Both proposals would shift the responsibility of selecting community representatives away from the four existing student groups and to the four culture centers — the Africana Center, the Asian American Center, the Latino Center and the LGBT Center — and other potential groups.

Senior Matthew Kincaid, who helped author CEE, said the existence of the community representative position implies that minority groups are underrepresented on the Senate.

"To then turn around and say that you only have half of a vote sends a very negative message," Kincaid said.

Under Referendum 3, the community representatives would have the right to vote on all Senate matters and the culture centers would select candidates from a pool of applicants; the student body would then choose among the final candidates in a campus-wide election.

Senior Charles Skold, who helped author Referendum 3, said a campus-wide election would legitimize the community representative position and enable its holders to vote on fiscal matters.

"There's an application process, so they'll still represent their communities," Skold said.

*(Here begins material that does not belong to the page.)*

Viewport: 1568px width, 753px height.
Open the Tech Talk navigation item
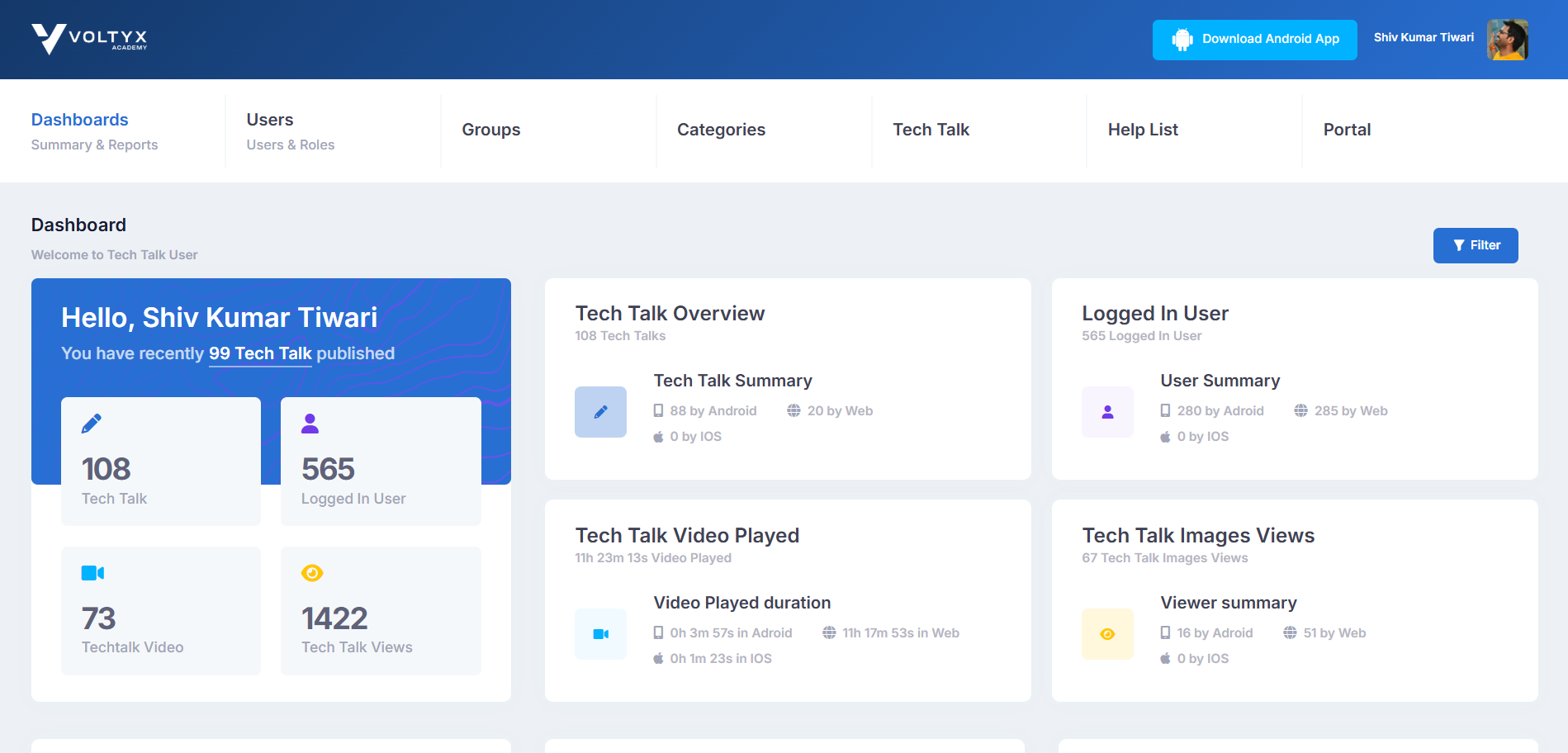931,130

Skold also said the campus-wide election would give the student body a regular opportunity to consider the circumstances of minority communities on campus. "The election will open the diversity discussion to the whole campus," Skold said.

Clark felt that this electoral procedure would lend greater legitimacy to community representatives

"The main purpose is to get more representation for marginalized communities on campus and by sparking inter-community dialogue that is long-term," Clark said. "The community reps are empowered because they have a lot more responsibility, as they are elected by the entire student body."

Both referenda also create a Diversity and Community Affairs (DCA) Officer to manage diversity issues on campus.

Under Referendum 4, the DCA would be selected by a council consisting of the Senate's Culture, Ethnicity and Community Affairs Committee, the Tufts Elections Commission and the TCU president. The DCA would then enjoy full senator voting rights. Under Referendum 3, the DCA position would be filled by an elected senator selected through the Senate's in-house elections. This selection process would legitimize the DCA position, Skold said.

Kincaid said that since community representatives do not vote on fiscal matters under Referendum 4, the DCA would under that system effectively be expected to vote on behalf of the representatives.

"The idea that it's a solution to have one person speak for multiple communities as if they're all the same and have all the same voice is kind of absurd to me," Kincaid said.

Ramirez agreed that Referendum 4's system would be an oversimplification. "With the DCA [under Referendum 4], we're grouping all these groups together assuming that they all have one voice," she said.

Kincaid said that under Referendum 3, the DCA would not have to represent four different viewpoints, allowing him or her more freedom.

Junior Jon Danzig, a member of the task force, raised a commonly voiced criticism of Referendum 3, namely that granting community representatives the right to vote on fiscal matters give some students more voting power than others.

"[Referendum] 3 creates a two-tiered system in which certain students have more voting power based solely on their membership in a student group," Danzig said.